Every Monday she goes over to Aalsmeer in Holland to buy a lorry-load of stock from the market there. Every Tuesday, Scotsdale regulars turn up to see what is new. Specials are chalked up on a blackboard at the entrance: Acacia cultriformis £13.99, Gelsemium sempervirens £14.99. "All the time we are trying to get different kinds of plants. I use about 25 suppliers, most of them English, but you can't beat the Dutch for houseplants. Except for poinsettias and cyclamen. English growers are very good at those."

The difficulty, she says, is in trying to stay one step ahead of the customers. "Take surfinias, those trailing petunias. Well, I think we've had enough of them now. There are plenty of other plants that look good in hanging baskets. I have a feeling that this year people will be moving on to the Balconette geraniums." What if she is wrong? "If I'm wrong, there are a couple of growers who I will be getting out of bed before dawn to get us emergency supplies."

She still wonders why certain things take off with their customers in such a big way. At the moment, the garden centre is selling vast quantities of BabyPlants - fuchsias and geraniums only a couple of inches high, which gardeners can then grow on for themselves. They cost just 59p each. That is obviously one reason why they are so successful. But the presentation is good, too, each plant in a tiny pot with its own label. The BabyPlants are produced by a Lincolnshire grower who, if they continue to shift at the present rate, is going to have a serious problem hanging on to his bed in the morning.

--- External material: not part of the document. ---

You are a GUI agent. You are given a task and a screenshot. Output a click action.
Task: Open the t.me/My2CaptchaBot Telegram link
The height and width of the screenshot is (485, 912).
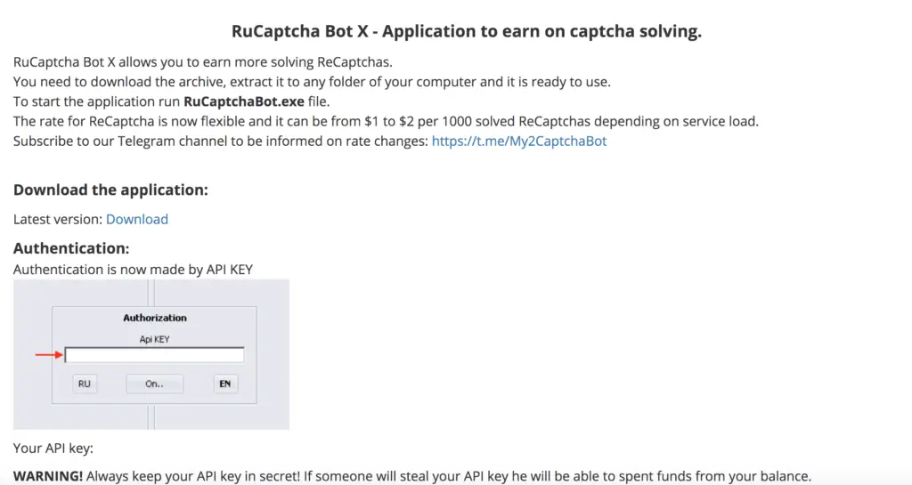(x=519, y=141)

Trade is still heavily weighted to the three spring months of March, April and May when Scotsdale makes a high proportion of its £5m turnover. They have been trying to build up trade in autumn by dealing more in bulbs and this has been very successful. What they cannot do is persuade gardeners to plant their trees and shrubs then. Until container growing took over, trees and shrubs were always lifted when growth had slowed down in autumn, and delivered to customers to plant before the ground got too cold and wet. I still think this is the best way to do it, as roots continue to grow right up until Christmas and a tree has a chance to settle and find its feet before it has to start worrying about pumping victuals up to the fifth storey. Not that there has been much of a chance to plant anything this season. It is going to be a busy spring.

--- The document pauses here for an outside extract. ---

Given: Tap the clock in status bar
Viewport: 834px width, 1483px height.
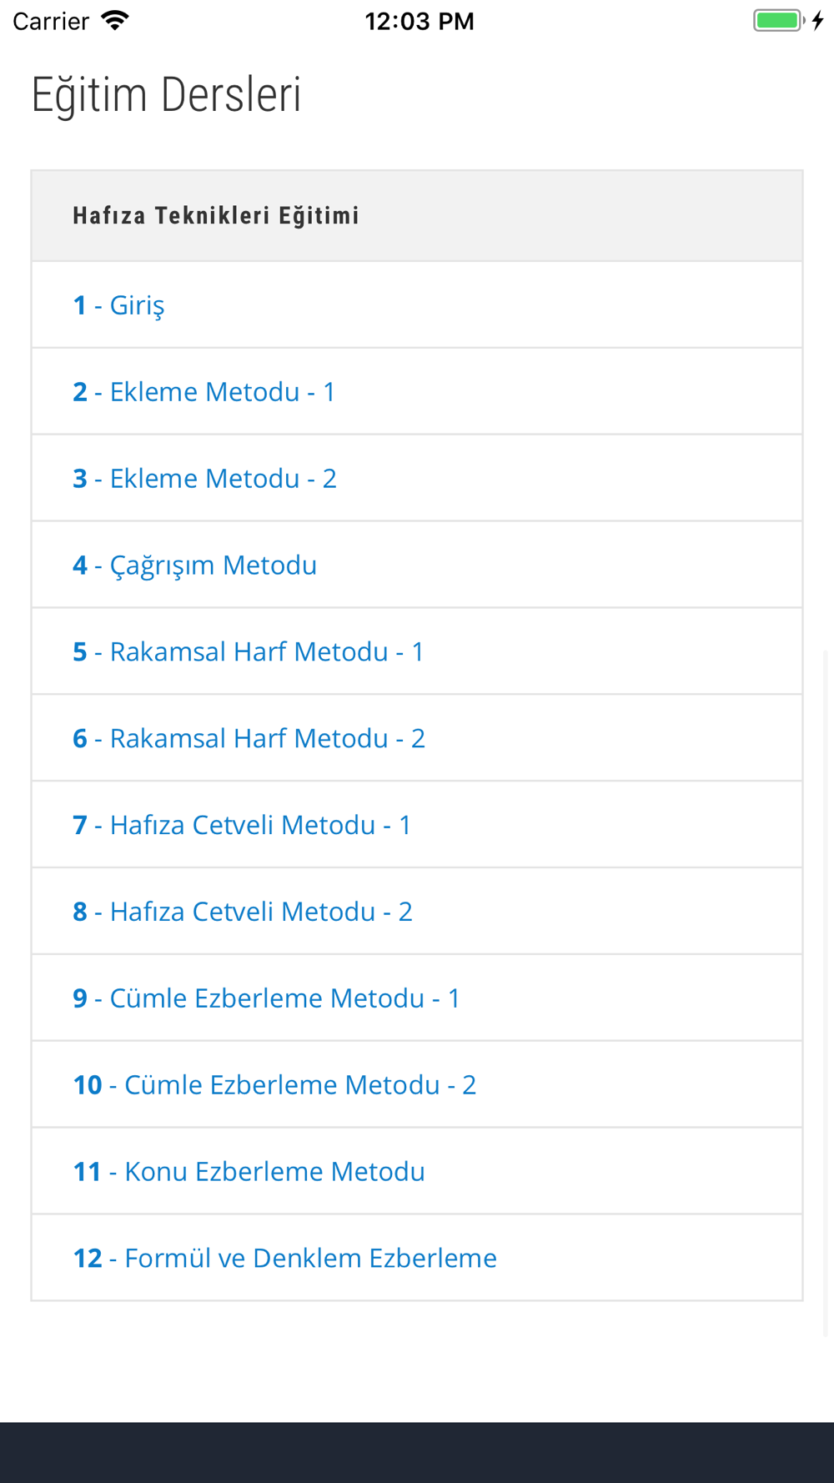Looking at the screenshot, I should click(420, 21).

Nothing, says Liz Gage, will ever stop people preferring to buy plants when they are already in full flower. There were plenty of instances on the day I visited: a man balancing a 12ft cherry tree in full bloom in his trolley, a woman with her arms round a coronilla, gaily swathed in its yellow pea flowers, and a japonica, also blooming, as she hurried back to the car park. So I will shut up about all the reasons why you shouldn't buy plants that are already in flower. The road leading to the Scotsdale garden centre, close to Junction 11 of the M11, was lined with the very cherry trees that the customer had put in his trolley. They were so breathtaking, I wanted one too. I only just resisted. It was Prunus cerasifera `Pissardii', mouthwatering in bloom, but a bit drear with its purple leaves when spring has moved on into summer.

So why did Scotsdale win the Garden Centre of the Year award? For a start, it is well stocked: every product you have ever heard of and then some. The plants they have on sale are mostly well grown and well displayed. The houseplants are exceptionally good. More important though was the way the Scotsdale staff treated their customers. They knew the regulars and took time to talk to them. They answered questions, tracked down plants, entered orders for anything they had not got to hand and generally, as one customer put it, "made you feel it had been worth the journey".

The Scotsdale Garden Centre, 120 Cambridge Rd, Great Shelford, Cambs (01223 842777) is open Mon-Sat 9am-5.30pm, Sun 10.30am-4.30pm.